Wastewater disinfection is one of the greatest public health achievements of the 20th century, controlling the spread of pathogenic microorganisms in the aquatic environment (e.g., surface waters). Nonetheless, there are challenges yet to be addressed.

Chlorine is the most used wastewater disinfectant worldwide, due to operational simplicity, high bactericidal and virucidal activity, and low cost. However, chlorine disinfection processes represent a significant operational and ecological safety hazard due to the inherent danger of chlorine leaks or large-scale releases. There are also concerns related to the documented formation of carcinogenic disinfection by-products (DBPs) in wastewater effluent discharges. In 2015, the USEPA updated its Ambient Water Quality Criteria (AWQC), which lowered cyanide exposure criteria by nearly an order of magnitude. Cyanide commonly forms in municipal wastewaters and facilities across the U.S. are detecting cyanide in chlorinated effluents. The presence of cyanide is potentially related to other regulatory actions related to nutrient removal that change effluent characteristics and increase cyanide formation potential.

Restrictive DBP criteria, safety concerns regarding gaseous chlorine, and potential virus criteria have prompted North American interest in PFA

These two drivers have resulted in the implementation of peracetic acid (PAA) disinfection in North American and European facilities, and performic acid (PFA) disinfection in some European facilities. Along with these health and safety drivers, there are ongoing discussions about changes to EPA AWQC for microbials which could impact all wastewater facilities, even those that have converted from gaseous chlorine to other disinfection methods. While EPA has historically used faecal indicator bacteria (FIB) to detect sewage contamination, a viral indicator, coliphage, may be added to the existing criteria for E. coli and enterococci. In other words, WRRF disinfection processes, while currently compliant for bacteria, may not meet future criteria for viruses.

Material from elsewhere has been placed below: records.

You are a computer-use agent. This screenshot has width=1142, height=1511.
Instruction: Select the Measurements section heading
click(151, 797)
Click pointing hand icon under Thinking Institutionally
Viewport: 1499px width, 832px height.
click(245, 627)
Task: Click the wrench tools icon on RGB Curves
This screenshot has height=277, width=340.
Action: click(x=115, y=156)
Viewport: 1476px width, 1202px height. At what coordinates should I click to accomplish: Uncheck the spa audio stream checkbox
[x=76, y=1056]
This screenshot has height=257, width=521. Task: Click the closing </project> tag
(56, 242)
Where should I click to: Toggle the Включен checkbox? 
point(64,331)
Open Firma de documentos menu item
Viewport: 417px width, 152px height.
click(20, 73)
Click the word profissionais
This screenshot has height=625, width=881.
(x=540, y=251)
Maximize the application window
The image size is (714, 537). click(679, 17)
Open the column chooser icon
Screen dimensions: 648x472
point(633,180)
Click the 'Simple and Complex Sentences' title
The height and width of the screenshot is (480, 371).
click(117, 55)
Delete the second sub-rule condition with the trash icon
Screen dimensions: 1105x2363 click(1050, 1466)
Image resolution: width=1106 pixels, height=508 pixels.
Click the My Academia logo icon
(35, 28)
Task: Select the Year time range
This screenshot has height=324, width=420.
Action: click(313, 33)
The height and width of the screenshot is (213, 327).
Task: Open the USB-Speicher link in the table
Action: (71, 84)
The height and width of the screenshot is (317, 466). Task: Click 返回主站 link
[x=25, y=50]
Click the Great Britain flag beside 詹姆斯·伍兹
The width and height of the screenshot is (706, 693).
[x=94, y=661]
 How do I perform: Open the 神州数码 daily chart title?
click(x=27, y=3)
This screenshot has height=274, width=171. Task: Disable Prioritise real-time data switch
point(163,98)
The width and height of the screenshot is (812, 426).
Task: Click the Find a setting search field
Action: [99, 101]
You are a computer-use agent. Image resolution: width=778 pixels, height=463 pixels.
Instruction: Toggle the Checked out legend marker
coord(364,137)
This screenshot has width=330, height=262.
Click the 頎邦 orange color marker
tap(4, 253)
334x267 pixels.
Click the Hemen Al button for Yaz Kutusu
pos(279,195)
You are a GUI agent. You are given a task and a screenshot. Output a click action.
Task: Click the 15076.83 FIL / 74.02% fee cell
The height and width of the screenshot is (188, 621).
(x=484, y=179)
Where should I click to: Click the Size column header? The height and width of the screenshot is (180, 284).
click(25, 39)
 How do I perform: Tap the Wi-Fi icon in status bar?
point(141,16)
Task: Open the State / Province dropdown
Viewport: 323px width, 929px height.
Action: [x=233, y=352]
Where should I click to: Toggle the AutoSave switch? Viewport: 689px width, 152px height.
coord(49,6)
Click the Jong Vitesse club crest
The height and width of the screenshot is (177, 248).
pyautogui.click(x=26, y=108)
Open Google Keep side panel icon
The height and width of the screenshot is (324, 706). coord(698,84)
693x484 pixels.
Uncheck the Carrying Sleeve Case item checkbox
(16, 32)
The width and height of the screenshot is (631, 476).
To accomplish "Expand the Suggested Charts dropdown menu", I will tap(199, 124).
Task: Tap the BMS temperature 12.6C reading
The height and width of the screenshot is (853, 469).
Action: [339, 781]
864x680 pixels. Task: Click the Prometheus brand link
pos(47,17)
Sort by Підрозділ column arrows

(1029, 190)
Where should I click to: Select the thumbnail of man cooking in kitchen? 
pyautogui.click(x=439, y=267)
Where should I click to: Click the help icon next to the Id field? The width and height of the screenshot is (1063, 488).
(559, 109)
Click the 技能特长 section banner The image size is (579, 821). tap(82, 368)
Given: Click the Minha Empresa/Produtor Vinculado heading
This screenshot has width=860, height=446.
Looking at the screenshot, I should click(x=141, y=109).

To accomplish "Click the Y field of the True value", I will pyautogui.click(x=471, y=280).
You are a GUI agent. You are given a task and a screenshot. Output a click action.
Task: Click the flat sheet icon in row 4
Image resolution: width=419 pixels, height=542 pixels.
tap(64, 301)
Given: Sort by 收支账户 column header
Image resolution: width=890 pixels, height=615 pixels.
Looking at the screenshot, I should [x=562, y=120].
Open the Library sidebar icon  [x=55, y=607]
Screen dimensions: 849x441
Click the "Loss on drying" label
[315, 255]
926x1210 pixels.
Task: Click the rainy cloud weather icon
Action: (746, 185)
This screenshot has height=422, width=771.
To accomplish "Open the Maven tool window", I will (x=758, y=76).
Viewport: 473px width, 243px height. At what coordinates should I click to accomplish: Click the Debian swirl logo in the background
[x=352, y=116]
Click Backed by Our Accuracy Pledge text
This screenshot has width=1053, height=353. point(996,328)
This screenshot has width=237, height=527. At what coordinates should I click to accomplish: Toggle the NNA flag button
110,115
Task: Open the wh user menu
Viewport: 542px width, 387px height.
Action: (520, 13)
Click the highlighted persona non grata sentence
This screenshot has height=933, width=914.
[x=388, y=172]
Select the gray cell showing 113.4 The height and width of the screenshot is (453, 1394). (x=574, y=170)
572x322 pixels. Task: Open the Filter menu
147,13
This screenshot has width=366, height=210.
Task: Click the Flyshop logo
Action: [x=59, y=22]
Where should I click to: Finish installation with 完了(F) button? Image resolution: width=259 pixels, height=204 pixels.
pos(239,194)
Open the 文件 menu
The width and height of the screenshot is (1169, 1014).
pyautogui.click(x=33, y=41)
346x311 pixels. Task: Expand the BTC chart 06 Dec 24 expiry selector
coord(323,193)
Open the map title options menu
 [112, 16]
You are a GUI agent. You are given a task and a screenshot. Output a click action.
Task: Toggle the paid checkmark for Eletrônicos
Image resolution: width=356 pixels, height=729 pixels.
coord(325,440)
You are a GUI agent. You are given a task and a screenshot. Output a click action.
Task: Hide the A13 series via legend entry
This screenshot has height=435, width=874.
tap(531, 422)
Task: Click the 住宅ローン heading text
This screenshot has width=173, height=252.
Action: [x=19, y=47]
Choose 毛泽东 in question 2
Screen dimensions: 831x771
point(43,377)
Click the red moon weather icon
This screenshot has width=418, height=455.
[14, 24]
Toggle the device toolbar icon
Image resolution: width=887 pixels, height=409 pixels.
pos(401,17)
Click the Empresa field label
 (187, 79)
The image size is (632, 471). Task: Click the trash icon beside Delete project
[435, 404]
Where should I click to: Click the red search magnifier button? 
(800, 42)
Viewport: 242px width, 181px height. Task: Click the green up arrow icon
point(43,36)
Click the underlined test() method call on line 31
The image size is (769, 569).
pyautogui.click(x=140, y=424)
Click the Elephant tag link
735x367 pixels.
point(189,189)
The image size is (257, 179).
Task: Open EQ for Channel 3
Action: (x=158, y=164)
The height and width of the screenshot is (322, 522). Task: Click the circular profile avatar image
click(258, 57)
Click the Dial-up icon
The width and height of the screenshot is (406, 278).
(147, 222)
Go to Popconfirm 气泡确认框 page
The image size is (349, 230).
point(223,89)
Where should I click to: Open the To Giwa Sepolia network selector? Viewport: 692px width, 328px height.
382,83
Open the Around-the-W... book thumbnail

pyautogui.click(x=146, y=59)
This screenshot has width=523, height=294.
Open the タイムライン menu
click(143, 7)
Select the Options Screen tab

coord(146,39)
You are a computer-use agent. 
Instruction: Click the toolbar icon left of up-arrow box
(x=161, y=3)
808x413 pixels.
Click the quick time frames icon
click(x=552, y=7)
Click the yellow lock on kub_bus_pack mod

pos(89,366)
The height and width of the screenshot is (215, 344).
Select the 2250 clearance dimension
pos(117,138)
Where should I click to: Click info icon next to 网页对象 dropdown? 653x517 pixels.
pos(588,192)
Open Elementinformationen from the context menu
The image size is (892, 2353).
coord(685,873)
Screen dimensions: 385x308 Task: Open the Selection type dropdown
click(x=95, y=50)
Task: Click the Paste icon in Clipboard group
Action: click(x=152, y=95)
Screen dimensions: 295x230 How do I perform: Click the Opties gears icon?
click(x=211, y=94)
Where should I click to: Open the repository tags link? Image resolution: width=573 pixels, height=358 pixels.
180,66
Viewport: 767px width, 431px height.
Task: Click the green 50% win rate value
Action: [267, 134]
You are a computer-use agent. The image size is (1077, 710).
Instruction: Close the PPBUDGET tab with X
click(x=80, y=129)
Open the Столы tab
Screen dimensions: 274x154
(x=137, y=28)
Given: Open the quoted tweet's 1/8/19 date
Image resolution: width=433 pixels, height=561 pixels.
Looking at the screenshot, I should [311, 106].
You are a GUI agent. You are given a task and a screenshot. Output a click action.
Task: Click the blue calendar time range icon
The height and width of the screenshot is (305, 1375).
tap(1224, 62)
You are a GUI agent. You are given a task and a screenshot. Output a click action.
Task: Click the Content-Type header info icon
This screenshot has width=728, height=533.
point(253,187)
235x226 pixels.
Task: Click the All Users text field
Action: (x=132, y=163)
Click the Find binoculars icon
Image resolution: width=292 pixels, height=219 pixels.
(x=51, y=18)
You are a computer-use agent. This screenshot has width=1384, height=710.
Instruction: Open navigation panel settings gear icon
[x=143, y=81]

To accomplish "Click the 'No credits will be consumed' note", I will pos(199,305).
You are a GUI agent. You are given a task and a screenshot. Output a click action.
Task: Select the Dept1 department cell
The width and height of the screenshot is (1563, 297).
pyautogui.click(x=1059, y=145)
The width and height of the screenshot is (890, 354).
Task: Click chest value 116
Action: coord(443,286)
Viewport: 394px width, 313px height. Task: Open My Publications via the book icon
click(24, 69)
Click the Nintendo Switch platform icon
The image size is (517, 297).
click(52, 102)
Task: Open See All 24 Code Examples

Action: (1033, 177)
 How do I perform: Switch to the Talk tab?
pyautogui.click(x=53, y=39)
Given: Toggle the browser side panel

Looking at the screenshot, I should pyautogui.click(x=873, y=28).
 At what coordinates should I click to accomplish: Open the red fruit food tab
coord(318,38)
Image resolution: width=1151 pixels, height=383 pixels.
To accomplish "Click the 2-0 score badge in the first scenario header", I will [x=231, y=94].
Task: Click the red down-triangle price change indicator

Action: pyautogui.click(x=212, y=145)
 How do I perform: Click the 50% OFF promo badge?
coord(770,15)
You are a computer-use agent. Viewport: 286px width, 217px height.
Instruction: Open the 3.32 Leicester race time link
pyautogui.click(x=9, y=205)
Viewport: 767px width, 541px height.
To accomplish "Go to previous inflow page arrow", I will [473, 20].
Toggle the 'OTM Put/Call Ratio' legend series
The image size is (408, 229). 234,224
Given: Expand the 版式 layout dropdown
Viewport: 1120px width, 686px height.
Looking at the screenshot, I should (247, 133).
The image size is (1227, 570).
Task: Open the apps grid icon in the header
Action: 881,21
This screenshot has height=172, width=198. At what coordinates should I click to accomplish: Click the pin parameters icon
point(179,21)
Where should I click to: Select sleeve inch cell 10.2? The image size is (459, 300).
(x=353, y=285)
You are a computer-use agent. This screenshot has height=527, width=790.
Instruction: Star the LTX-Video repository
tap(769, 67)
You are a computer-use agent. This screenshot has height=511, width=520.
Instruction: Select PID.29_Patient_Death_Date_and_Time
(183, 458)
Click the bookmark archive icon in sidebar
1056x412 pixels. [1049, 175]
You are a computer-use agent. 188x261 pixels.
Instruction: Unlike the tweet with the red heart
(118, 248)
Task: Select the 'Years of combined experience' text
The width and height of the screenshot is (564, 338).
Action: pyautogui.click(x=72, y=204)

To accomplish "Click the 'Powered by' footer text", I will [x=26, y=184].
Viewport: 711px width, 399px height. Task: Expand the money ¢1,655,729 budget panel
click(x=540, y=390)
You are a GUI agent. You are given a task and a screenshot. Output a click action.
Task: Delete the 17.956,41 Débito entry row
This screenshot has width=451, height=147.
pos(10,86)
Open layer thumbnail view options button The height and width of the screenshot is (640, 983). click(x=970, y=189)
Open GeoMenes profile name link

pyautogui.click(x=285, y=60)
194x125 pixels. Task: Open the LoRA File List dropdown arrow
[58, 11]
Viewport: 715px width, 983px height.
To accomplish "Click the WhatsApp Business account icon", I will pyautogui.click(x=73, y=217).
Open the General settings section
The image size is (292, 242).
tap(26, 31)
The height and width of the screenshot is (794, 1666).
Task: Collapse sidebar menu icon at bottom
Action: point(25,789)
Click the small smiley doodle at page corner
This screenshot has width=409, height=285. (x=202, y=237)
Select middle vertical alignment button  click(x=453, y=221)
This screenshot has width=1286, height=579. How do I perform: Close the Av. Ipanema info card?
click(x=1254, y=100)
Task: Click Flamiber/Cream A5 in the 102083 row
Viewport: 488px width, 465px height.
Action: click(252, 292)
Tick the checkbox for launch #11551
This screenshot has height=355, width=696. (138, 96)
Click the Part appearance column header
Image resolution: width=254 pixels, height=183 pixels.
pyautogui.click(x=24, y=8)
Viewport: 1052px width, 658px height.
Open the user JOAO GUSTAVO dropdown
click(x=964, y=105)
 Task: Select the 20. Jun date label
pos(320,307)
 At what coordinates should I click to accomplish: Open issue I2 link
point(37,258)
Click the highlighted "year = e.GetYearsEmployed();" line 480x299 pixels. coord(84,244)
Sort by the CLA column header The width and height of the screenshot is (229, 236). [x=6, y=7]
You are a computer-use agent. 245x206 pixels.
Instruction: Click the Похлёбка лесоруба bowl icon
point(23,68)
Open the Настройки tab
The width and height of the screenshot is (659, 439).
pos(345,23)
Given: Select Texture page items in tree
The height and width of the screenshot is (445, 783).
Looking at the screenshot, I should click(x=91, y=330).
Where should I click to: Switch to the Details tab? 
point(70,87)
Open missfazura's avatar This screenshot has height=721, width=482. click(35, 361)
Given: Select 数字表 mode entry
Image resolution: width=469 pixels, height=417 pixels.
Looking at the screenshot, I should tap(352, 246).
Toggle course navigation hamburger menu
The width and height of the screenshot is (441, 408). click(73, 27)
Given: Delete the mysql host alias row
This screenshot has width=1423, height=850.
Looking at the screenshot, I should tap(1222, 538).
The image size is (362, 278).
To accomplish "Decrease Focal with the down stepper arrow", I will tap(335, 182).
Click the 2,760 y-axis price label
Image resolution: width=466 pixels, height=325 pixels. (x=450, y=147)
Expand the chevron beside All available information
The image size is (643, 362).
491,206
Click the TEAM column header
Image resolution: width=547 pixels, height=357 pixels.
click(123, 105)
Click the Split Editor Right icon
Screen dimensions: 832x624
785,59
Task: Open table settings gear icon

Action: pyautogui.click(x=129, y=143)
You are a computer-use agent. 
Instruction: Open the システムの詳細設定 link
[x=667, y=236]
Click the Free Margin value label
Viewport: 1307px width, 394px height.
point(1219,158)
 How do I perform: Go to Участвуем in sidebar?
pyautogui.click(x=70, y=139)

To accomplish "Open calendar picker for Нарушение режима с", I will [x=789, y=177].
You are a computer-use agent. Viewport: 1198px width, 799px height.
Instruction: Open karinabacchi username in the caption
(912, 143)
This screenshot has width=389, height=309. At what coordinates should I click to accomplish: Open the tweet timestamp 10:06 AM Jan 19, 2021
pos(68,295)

Thus, there is a strong rationale for investigating alternative disinfectants. Brown and Caldwell, along with the Great Lakes Water Authority, USP Technologies, and several other North American utilities, are working to investigate PAA and PFA under Water Research Foundation (WRF) project no. 5219.

Since it was first introduced to the North American market in 2016, PAA has seen significant use for FIB compliance, due to low capital cost and lack of formation DBPs. However, while PAA and UV address DBPs, current bacterial control strategies are inefficient against viruses.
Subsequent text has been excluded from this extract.